La commedia di Schmitt porta in scena problemi comuni

Igor Principe

Un infortunio domestico. Niente di apoplettico, ma neanche una cosa da sottovalutare, trattandosi di un colpo alla testa capace di spegnerne la memoria.
La testa è quella di Gilles, marito di Lisa e con lei protagonista di Piccoli crimini coniugali, in scena al teatro Grassi dal 10 al 20 gennaio. Priva dei ricordi di una vita, quindici anni della quale spesa in un matrimonio dall'immagine intonsa, quella testa riprende a girare sotto la guida della moglie. Per scoprire, illuminando anche lei, che dietro quell'immagine si nasconde un rapporto fatto di estraneità e incomprensioni.
«È una commedia con un risvolto amaro, in cui ci si identifica perché in fondo si tratta di problemi comuni», dice Massimo Venturiello, che interpreta il ruolo di Gilles. «Non intendo dire che tutte le coppie abbiano i problemi del mio personaggio e di Lisa - prosegue -, ma che è comune tra due persone il continuo rincorrersi. Ciascuno è parte di mondi diversi quali sono quello maschile e quello femminile. Trovare un punto di incontro è difficile, quando non impossibile.
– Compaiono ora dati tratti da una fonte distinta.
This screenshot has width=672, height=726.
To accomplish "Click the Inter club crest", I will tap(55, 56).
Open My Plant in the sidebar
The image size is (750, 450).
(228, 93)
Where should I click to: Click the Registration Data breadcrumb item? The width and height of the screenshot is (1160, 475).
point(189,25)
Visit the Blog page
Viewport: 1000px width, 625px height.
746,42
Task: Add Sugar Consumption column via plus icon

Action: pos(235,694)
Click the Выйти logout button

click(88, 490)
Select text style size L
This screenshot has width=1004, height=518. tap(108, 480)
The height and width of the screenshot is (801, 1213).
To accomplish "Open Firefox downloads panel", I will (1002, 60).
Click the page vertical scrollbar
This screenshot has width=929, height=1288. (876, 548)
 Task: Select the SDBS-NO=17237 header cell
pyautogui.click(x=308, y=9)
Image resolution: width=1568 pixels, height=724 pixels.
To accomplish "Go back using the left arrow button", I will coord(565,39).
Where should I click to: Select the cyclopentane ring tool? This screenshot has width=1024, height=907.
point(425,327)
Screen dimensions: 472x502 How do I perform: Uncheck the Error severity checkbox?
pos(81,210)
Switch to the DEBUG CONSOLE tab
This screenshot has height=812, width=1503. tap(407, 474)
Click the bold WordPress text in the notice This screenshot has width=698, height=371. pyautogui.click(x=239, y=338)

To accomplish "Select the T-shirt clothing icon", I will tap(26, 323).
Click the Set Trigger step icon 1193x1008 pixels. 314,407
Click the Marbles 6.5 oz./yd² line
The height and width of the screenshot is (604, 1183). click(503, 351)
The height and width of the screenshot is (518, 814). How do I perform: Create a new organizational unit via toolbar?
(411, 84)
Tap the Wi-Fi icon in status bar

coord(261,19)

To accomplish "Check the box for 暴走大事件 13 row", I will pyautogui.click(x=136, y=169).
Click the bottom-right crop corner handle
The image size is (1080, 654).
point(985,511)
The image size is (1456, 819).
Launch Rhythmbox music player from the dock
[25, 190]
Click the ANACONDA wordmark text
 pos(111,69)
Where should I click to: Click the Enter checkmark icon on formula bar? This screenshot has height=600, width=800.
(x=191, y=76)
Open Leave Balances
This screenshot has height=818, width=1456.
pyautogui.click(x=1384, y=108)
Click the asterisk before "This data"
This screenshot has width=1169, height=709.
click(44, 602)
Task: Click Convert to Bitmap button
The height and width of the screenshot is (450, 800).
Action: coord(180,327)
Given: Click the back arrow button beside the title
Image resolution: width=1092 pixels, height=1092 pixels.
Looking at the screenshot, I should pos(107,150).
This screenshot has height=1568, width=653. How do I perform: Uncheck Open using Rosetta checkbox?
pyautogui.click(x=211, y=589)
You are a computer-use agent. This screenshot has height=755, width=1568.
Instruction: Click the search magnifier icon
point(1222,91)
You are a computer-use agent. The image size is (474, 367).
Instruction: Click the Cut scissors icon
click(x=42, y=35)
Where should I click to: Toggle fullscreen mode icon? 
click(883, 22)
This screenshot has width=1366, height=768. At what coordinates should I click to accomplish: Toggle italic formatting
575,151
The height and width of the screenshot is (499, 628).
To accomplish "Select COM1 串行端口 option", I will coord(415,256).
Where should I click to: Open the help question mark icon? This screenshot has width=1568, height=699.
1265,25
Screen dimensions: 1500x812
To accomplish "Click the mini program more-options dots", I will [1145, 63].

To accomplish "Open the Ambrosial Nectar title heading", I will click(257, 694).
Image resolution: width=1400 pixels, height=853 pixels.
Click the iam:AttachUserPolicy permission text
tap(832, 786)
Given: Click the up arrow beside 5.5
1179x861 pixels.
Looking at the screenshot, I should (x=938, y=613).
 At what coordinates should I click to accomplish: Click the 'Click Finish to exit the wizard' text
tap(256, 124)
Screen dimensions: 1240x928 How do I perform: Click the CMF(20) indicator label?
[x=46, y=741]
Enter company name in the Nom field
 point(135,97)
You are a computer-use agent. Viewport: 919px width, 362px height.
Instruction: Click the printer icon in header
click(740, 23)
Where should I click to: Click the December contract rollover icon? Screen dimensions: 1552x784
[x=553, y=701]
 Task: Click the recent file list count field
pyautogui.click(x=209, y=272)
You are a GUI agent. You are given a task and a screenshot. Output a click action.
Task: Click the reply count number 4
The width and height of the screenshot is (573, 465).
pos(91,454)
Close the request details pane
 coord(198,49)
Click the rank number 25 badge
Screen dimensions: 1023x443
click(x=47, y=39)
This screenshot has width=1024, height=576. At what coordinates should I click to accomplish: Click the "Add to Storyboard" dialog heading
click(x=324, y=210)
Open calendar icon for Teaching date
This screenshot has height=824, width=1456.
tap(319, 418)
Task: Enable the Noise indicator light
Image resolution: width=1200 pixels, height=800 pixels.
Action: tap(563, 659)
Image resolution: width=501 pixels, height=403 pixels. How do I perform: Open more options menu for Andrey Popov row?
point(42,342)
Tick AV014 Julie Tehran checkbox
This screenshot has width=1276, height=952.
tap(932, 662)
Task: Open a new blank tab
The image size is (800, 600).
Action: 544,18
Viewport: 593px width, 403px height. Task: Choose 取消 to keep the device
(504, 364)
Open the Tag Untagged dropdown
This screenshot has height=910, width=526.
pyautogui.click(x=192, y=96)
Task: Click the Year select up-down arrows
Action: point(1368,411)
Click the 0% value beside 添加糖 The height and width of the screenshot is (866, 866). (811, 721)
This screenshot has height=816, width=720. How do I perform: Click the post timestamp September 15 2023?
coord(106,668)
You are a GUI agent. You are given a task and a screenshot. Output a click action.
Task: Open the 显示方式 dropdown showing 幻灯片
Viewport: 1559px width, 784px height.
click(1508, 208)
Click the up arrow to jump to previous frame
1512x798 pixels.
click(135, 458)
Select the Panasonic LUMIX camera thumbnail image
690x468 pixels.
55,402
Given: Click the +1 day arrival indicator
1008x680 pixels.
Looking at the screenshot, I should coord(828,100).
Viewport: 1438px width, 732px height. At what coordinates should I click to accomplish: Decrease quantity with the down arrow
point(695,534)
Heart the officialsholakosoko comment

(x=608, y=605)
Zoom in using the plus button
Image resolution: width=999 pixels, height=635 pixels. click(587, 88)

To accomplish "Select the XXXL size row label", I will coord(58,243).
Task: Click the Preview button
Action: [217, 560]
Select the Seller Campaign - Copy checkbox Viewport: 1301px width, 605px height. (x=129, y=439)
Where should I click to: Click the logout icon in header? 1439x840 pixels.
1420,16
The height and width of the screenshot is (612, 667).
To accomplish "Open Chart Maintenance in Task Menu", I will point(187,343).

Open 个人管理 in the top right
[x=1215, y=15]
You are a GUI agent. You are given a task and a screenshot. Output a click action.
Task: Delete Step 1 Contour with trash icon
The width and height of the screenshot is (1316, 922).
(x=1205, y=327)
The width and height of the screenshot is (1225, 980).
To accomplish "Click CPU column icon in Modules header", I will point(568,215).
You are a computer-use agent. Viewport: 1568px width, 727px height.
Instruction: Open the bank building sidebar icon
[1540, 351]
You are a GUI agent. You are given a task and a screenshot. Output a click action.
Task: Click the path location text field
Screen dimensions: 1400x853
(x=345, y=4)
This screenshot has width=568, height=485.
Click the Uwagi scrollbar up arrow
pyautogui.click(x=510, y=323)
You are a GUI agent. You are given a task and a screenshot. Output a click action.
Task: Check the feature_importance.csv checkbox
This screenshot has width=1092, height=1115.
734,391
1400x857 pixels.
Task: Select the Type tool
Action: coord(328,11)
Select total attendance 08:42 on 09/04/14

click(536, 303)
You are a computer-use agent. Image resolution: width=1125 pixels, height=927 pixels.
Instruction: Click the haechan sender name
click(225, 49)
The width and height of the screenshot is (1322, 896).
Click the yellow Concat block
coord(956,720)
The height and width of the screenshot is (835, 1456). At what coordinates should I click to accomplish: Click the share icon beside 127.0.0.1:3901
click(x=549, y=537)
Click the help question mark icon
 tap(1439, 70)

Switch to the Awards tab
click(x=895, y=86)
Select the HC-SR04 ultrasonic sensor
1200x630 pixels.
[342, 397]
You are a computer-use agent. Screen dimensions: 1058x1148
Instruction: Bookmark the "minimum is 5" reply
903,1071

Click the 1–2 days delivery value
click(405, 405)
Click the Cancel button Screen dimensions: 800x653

Schmitt (Eric E. Schmitt, autore del testo, ndr) lo ha capito, e ha pensato un finale aperto, in cui non è chiaro come vada a finire tra Lisa e Gilles».
Diretta da Renzo Fantoni e prodotta da La Contemporanea 83 e dal Teatro Stabile del Friuli-Venezia Giulia, Piccoli crimini coniugali è un lavoro che restituisce al teatro la sua natura di specchio in cui riflettere i caratteri della società. In questo caso, più che mai contemporanea. «Schmitt è un attentissimo osservatore delle relazioni sociali, autore davanti al quale è spontaneo dire "ce ne fossero!" - commenta Venturiello -. Non si scrive addosso, e in questo lavoro non solo riesce a costruire un vero e proprio giallo con una trama fatta di colpi di scena e sorprese, ma tratta il rapporto di coppia con un'esperienza tale che davvero chiunque può riconoscersi in certe situazioni».
«Lo credo anch'io, anche se non sono sicura di poter parlare di un'intera società che si ritrova in quelle dinamiche. Certo, l'analisi della vita di coppia è spietata». Chi fa eco alle parole di Venturiello è Lisa, ovvero Andreas Jonasson. Cioè un pezzo di storia del Piccolo Teatro.
«Tornare nel teatro di via Rovello, calcare le assi di quel palco, vedere quella platea: è difficile trattenere l'emozione, e anche raccontarla», spiega la vedova di Giorgio Strehler, scomparso il giorno di Natale di otto anni fa. «È sicuramente un ritorno a casa, anche se come ospite - prosegue -, e con un testo che, pur non essendo un Brecht o un classico, è più che valido. Credo che Giorgio si sarebbe divertito. Io ne sono stata colpita già dalla prima lettura, quando mi hanno proposto di metterlo in scena a Berlino. Il progetto è sfumato perché ero impegnata a Vienna, così l'ho proposto per l'Italia».
«Schmitt è un autore di grande fantasia, forse in alcuni passaggi un po' forzato ma sicuramente efficace nel costruire una sequenza di sorprese che tengono sveglia l'attenzione dello spettatore - dice l'attrice -. È un grande drammaturgo contemporaneo, che dimostra come il teatro non sia affatto defunto ma sappia ancora sfornare talenti».
Conclusione ineccepibile, trattandosi di una penna che lavora all'estero. E Jonasson ammette di passare più tempo di là che di qua dalle Alpi, in particolare tra Austria e Germania. Ma quando torna in Italia, come vede la situazione? «Sono sicura che i talenti non manchino, e credo facciano fatica a emergere perché è vero che il teatro italiano è in un momento di difficoltà. All'estero la creatività è più evidente, forse perché c'è più sostegno pubblico. In Italia mi sembra che si scrivano soprattutto monologhi, e che manchino i testi a respiro più ampio».
L'analisi di Jonasson lascia trasparire la tendenza a guardarsi dentro, forse indugiando sul cosiddetto "ombelico", e a non cogliere il respiro della società per criticarlo o encomiarlo. Comunque, per lasciarsene ispirare. «Brecht, davanti all'ascesa di Hitler, diceva che il teatro non sapeva più parlare alla gente "perché tacciono i poeti". Forse i poeti tacciono anche adesso, e al loro posto parlano i comici o il cabaret.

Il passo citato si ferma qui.